Note: From backup-of-the-envelope calculations, any decently sized solar panel system will save more CO2 for a lower out-of-pocket cost than most mid-range and high-end EVs. The exceptions where an EV may make more sense to offset CO2 are if you drive a ton every year or your state’s grid heavily relies on coal for power (cough cough, Wyoming, West Virginia, and Kentucky). I’ve asked Sanah if SunPower can include the CO2 calculations in the app, for data geeks like me. Solar panels > EVs for most of us, concerning CO2 savings. Special thanks to sri for the discussion. 

App tabs from the SunPower app
Includes real-time electricity production, lifetime production, and CO2 savings.

Professionalism. Score: 5 out of 5

Everyone was professional and cordial, all throughout the process. Photo by Vijay Govindan/CleanTechnica.

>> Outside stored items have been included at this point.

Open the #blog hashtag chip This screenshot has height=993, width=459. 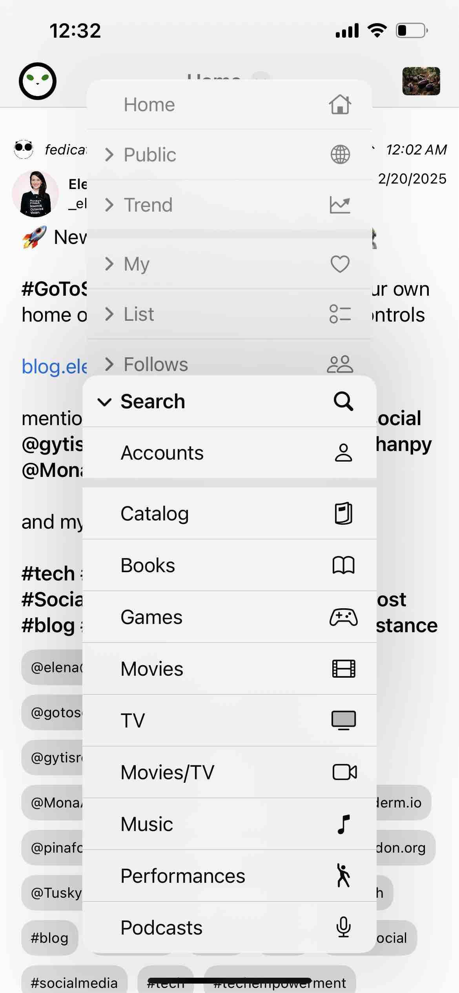(x=49, y=938)
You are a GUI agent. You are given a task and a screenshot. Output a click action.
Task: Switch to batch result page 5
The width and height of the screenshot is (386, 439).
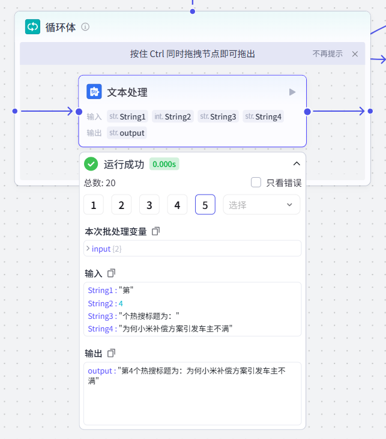click(205, 205)
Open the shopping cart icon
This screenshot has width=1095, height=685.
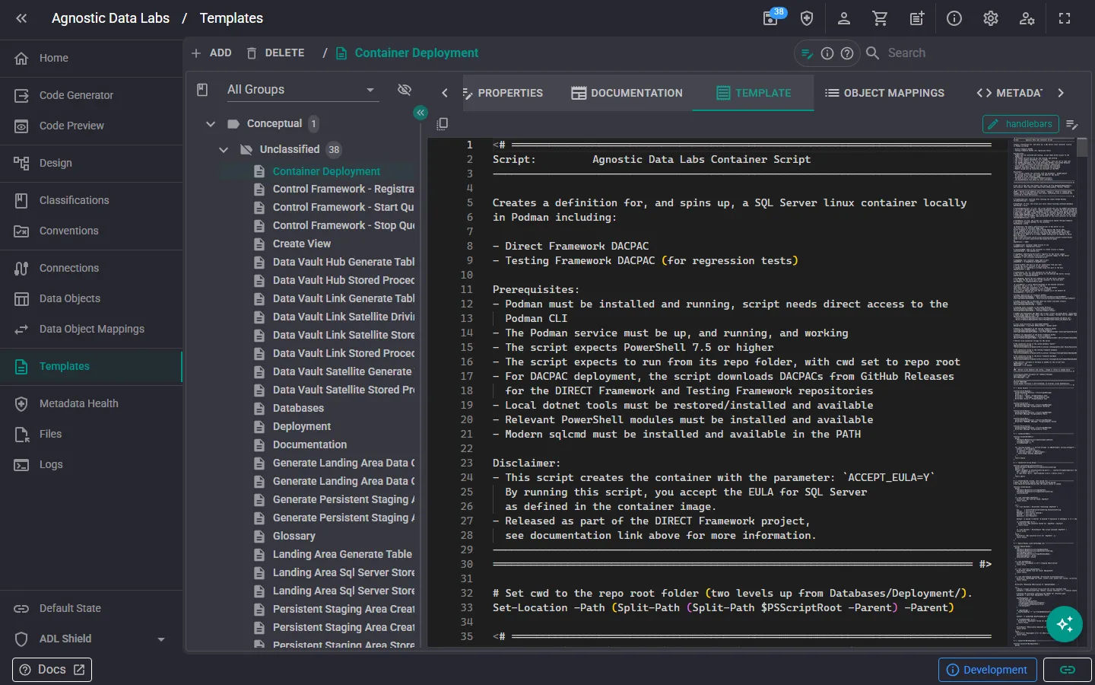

Customer Service. Score: 4 out of 5

I contacted SunPower customer service once by email after installation due to perceived low power production. They responded back within 2 days and said everything was okay. Sanah told me the new CEO, Peter Faricy, with a long stint at Amazon previously, has made improving customer service the #1 focus for SunPower going forward.

SunPower CS in the app
App includes the SunPower email and phone number, along with hours.

Quality. Score: 5 out of 5

As you can see from the photos, I’m very happy with the quality. Panels look good, installation is clean, everything is properly done.

Notice on our breaker panel, exterior wiring in a cable sleeve, and the SunPower monitoring box. Photo by Vijay Govindan/CleanTechnica.
Photo by Vijay Govindan/CleanTechnica.
Photo by Vijay Govindan/CleanTechnica.

Financing. Score: 6 out of 5

Tesla’s financing is now 4.49%, 10% down, and over 10 years. SunPower partnered me with Tech CU in California. They offered me 1.99%, 0% down, and a 25 year term. For the same $100, I can finance a 4 kW system with Tesla and a 7 kW system with SunPower. I am looking to add more panels and the interest rate will be higher. Even so, it will be lower than 4.49%.

Easy financing is key to quickly expanding residential solar. We need more panels, higher efficiency, at lower upfront and monthly cost. At this low rate, the solar financing rate is lower than my mortgage rate. Since the financing is a credit union, any extra money they get is used to benefit the credit union owners. SunPower did a great job partnering with Tech CU. Note: Once financing is set, you have 30 days with Tech CU to expand the amount of financing.

Even though solar panels will reduce your overall energy expenditure, making you a better credit risk, the financial system will ding your credit for being another loan. It’s another way the current financial system works hand in hand to promote fossil fuel providers. Pick a financing company that wants to help solar and renewable energy grow.

Miscellaneous. Score: 4.5 out of 5

SunPower has partnered with 17 of the leading 20 homebuilders in California to incorporate solar efficiently into new homes, right from the blueprint. Their latest was Landsea Homes on March 1st. I look forward to seeing that program expand nationwide. It’s easier for people to add in solar as they are building a new house. Ford has partnered with Sunrun for home solar and EV charger installation. SunPower can grow solar relationships by working with other auto manufacturers.

One thing I appreciate — SunPower makes it easy to expand solar or batteries with the existing system in the future.

Batteries and virtual power plants are in early stages of expansion. If you want batteries, Tesla Powerwalls through SunPower will cost much more than Powerwalls directly from Tesla. SunPower’s own battery offering is based on LFP chemistry.


As I said at the beginning, I would highly recommend SunPower for your solar panels. I’ve been telling everyone in our community to take a look. I eagerly await their own battery offering in Texas.